Aftersun is the opposite kind of fracture. Charlotte Wells does not turn grief into a puzzle box. She lets memory behave like memory: half-lit, incomplete, obsessed with details that did not seem important at the time. The father is not explained away. The daughter keeps looking back because looking back is all she has.

American Psycho and Pearl are louder about the break. Patrick Bateman performs status so hard that identity starts to feel like an outfit he cannot remove. Pearl wants fame, escape, sex, attention, and a different life, and Mia Goth's audition monologue lets all of that spill out at once.

The connection works because each film traps us close to someone whose self-image is failing.

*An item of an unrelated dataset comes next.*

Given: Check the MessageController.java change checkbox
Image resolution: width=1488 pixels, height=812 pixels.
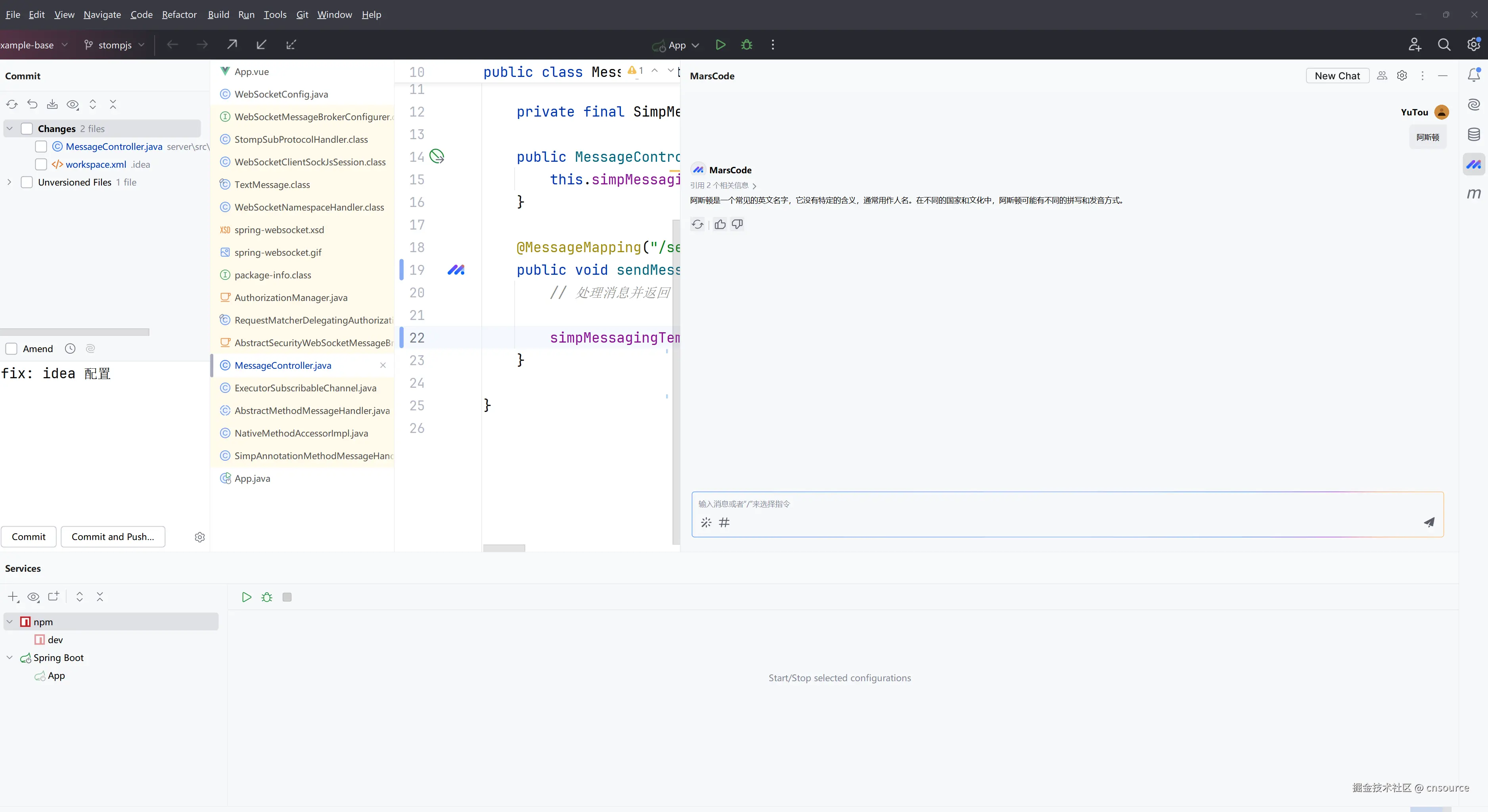Looking at the screenshot, I should [41, 147].
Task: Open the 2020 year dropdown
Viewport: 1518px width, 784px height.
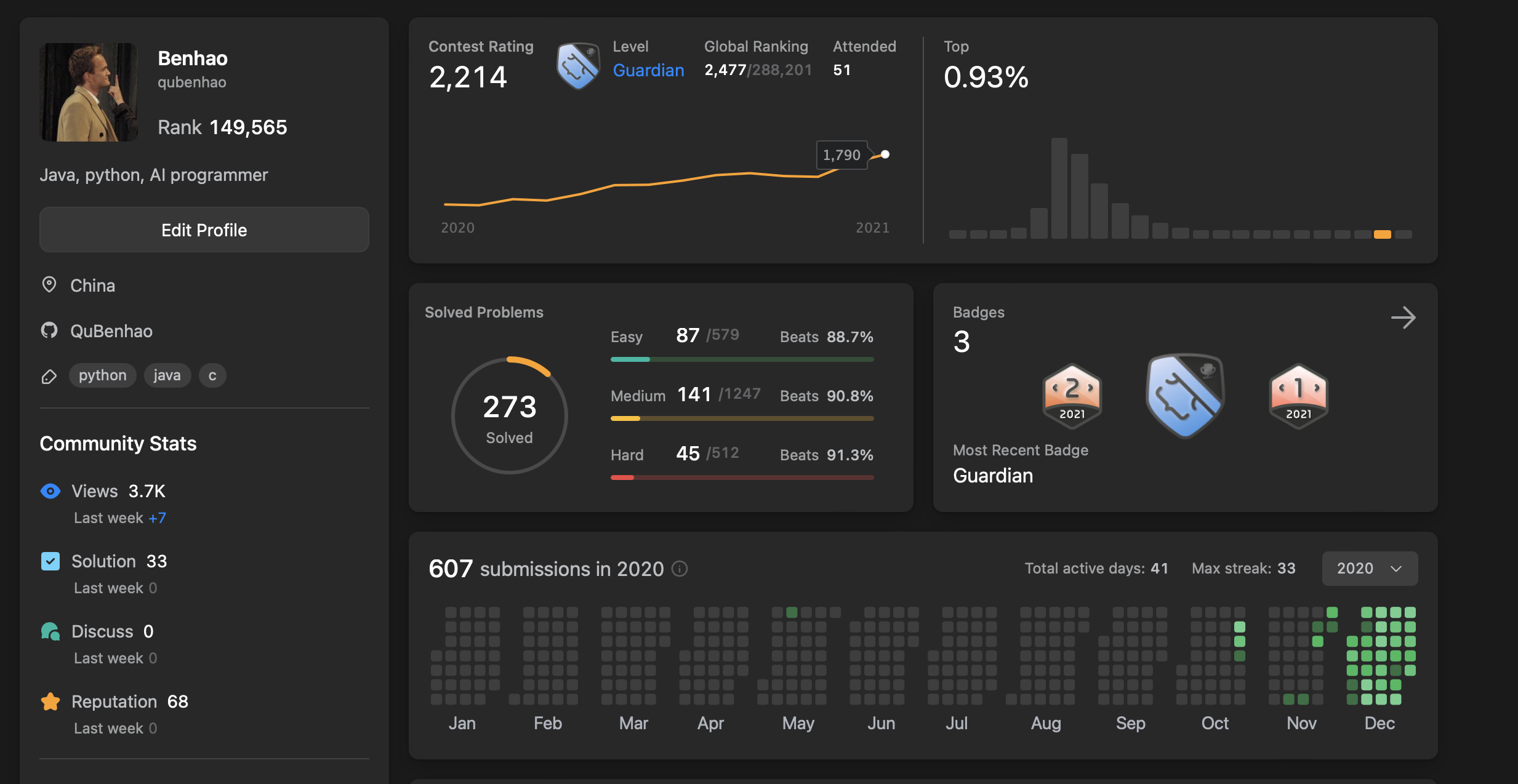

Sometimes the break is cosmic. Sometimes it is domestic. Sometimes it smiles at the camera for too long.


🟣 Tricky: Urban romance with lonely wanderers

Movies: Amélie · Chungking Express · Fallen Angels · The Worst Person in the World

The aha here is not simply "romance." Plenty of films have romance. These four make the city part of the emotional machinery. Apartments, cafes, night streets, snack bars, and crosswalks become places where people try to convert loneliness into motion.

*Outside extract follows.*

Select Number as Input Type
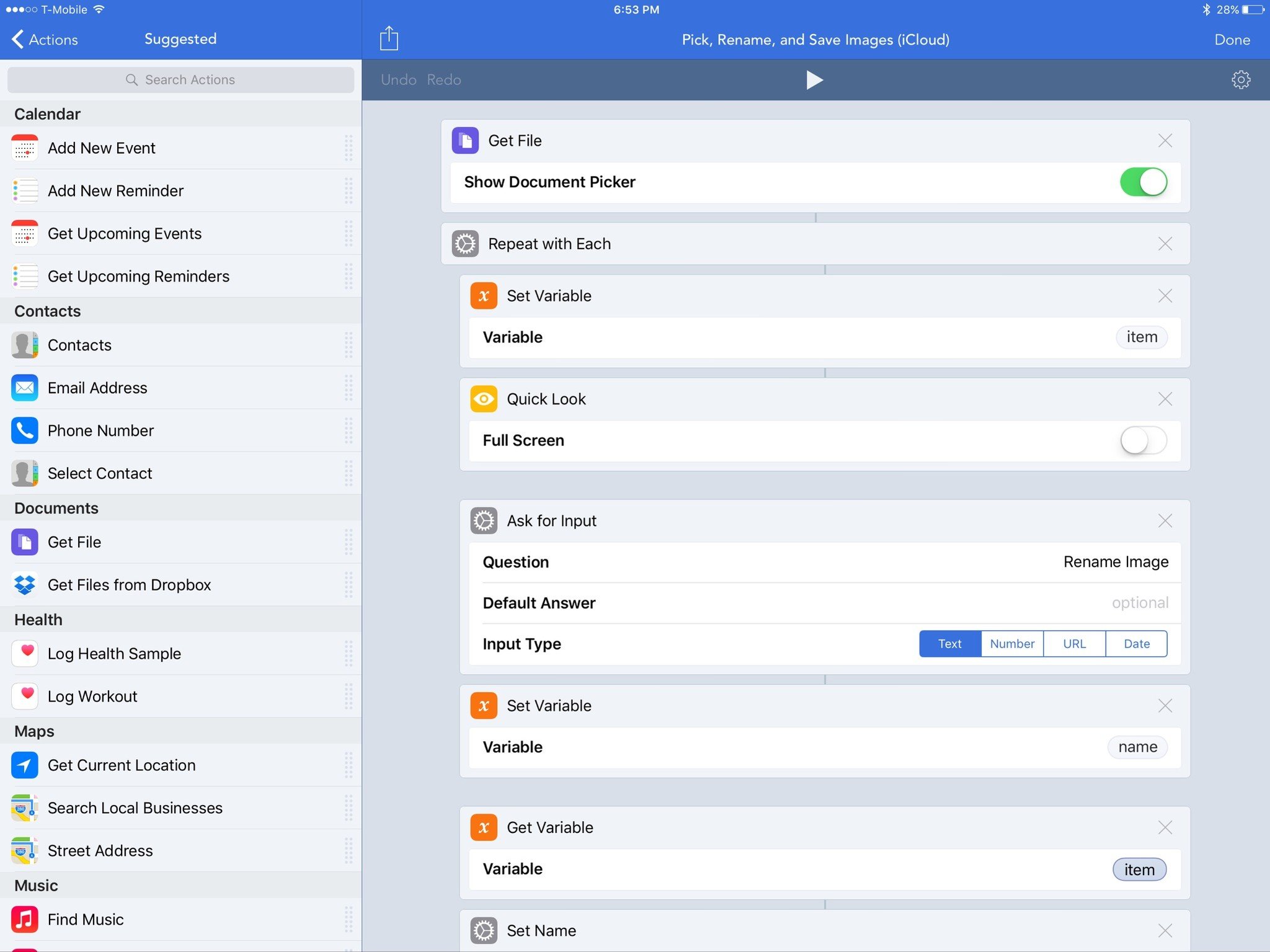The width and height of the screenshot is (1270, 952). point(1011,644)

Amélie makes that loneliness adorable, then keeps letting the anxiety show through the wallpaper. She can stage tiny miracles for strangers, but direct contact is another matter. Charm is her superpower and her hiding place.

Chungking Express and Fallen Angels are even more direct about urban drift. Wong Kar-wai's Hong Kong is all neon, cramped rooms, pop songs, and people attaching too much meaning to food, objects, and strangers who might leave. The city never fixes anyone. It just gives heartbreak better lighting.

The Worst Person in the World brings that wandering into Oslo and into the modern quarter-life panic of wanting a life without wanting the consequences of choosing one. Julie keeps moving because stopping would mean admitting what she wants, or worse, that wanting may not be enough.

The city-loneliness group is the one that sticks with me. It makes romance feel less like a destination than a route people keep walking because the alternative is going home too early. Today's PixelLinkr puzzle also has people building lives out of routines, except Mario keeps interrupting with gravity tricks.